Work instruction: For the records below, report how many lines include "width", with no accompanying text.

** Recorded information follows **

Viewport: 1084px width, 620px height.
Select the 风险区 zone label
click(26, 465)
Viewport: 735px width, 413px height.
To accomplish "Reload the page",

** End of Recorded information **

Output for this exercise: 2